### PROBLEMS AND TASKS
1 > Reproduce the stretch of the blog post from "I also learned" through "and I'm grown.".
2 > In the blog post, what does the writer say second chances can be as lethal as?
3 > According to the blog post, why shouldn't it be a shock when someone has an opinion about what you say on Twitter?

### SOURCE EXTRACT
------------------------
What I Learned Today...

11:43 PM

Your Facebook friends should NEVER be your Twitter followers...if they are sensitive. Twitter is sort of a free for all, what you say is out there (if you don't have a locked page) but even if you do, the shit still gets out there because guess what? People will retweet the shit out of you. So, a person having an opinion of what you say on Twitter shouldn't be a shocker. However, if someone has an opinion of what you say, and you say something that they don't like, I have to ask that person, why are you all of a sudden feeling a way about that? People with opinions usually don't like it when people speak on their opinion, but isn't that what they are doing? Don't throw out your thoughts and not expect a person to say something. If you don't want anyone to speak on what you've said, don't offer up an opinion that was unsolicited.


I also learned that when tweeting, commenting, or texting people get real sensitive when you don't put lol at the end of everything you say (when joking) NEWSFLASH: I don't have time to do that. If you feel a way about me not using it then that's your right, but I'm not here to stroke your head and tell you that I'm sorry when you decide to say things about me subliminally, keep that. When I have something to say, it's said to the person, I don't have time to play the high school game of talking about someone in their face, but behind their back on the internet, or in text message. It's childish, and I'm grown.


Another thing I learned, people think that by deleting others from Twitter, and Facebook and hiding behind locked accounts that they are hurting the other person's feelings. Sorry to be the one to have to tell you (but not really) it's not that serious. If someone really wants to know what is being said, it can be found out. Google is  a powerful thing. Thankfully, I really just don't care enough to investigate. So I won't.


And finally, today I learned that you should be a little wise about the people you allow back into your life. If you stopped being their friend, it was probably for a good reason. If these people show up days, weeks, or even years later and say I'm sorry. It's ok to forgive them, but think back to what made you stop being their friend in the first place. Does that person really deserve to call you "friend" again? The most important thing I learned today is, second chances aren't always smart, they can be as lethal as a snake bite.
------------------------
Stored data:
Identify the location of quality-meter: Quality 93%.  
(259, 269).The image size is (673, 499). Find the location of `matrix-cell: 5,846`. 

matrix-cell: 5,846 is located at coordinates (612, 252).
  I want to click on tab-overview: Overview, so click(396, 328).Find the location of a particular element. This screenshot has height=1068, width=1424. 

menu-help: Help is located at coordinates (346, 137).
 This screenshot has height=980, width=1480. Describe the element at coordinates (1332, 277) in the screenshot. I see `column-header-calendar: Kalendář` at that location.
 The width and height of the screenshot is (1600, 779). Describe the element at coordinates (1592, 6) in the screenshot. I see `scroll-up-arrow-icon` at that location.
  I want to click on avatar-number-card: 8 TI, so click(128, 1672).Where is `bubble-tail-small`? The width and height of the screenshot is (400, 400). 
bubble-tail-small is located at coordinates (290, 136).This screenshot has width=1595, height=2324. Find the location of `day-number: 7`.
------------------------
### RESULTS
1 >
I also learned that when tweeting, commenting, or texting people get real sensitive when you don't put lol at the end of everything you say (when joking) NEWSFLASH: I don't have time to do that. If you feel a way about me not using it then that's your right, but I'm not here to stroke your head and tell you that I'm sorry when you decide to say things about me subliminally, keep that. When I have something to say, it's said to the person, I don't have time to play the high school game of talking about someone in their face, but behind their back on the internet, or in text message. It's childish, and I'm grown.

2 > A snake bite.

3 > Twitter is a free-for-all where what you say is out there. Even with a locked page, it still gets out because people will retweet you.